**Source data:**

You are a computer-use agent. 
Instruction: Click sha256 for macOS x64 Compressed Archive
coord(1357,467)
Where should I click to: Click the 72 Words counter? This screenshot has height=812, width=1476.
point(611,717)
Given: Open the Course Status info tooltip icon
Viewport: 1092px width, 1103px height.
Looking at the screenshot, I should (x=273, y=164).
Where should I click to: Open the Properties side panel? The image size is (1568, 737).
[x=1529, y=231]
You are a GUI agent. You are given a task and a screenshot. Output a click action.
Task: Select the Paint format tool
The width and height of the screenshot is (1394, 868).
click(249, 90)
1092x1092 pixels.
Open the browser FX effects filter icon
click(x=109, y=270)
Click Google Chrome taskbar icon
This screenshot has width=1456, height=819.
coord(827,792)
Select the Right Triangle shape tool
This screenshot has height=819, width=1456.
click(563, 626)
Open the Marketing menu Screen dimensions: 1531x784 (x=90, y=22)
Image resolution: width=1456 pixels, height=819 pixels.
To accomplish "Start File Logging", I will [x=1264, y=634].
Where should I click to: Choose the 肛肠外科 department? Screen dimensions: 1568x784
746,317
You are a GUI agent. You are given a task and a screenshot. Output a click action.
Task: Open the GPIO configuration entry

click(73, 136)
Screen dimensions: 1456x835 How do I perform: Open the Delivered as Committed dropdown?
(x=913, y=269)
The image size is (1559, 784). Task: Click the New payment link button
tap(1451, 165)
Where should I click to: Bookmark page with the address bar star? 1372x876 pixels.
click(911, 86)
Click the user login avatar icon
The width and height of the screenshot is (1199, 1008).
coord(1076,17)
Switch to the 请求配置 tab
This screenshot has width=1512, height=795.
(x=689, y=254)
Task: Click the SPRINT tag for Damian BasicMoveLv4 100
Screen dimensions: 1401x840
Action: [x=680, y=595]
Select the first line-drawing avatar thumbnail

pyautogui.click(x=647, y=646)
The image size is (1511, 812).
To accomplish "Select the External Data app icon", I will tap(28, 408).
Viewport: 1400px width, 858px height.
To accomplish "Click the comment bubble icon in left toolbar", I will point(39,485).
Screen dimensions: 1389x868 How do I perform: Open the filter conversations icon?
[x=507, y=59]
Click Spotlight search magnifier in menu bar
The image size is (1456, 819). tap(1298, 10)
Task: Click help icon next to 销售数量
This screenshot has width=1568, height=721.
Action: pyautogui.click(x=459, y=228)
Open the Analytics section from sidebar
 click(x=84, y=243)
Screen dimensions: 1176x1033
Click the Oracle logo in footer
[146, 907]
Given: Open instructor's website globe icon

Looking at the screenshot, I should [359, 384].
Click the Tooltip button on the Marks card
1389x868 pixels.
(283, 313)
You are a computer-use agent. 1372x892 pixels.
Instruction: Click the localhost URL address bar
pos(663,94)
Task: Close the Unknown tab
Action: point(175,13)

**Task description:** Say how many lines above include "computer". The number alone is the answer.

**The answer:** 2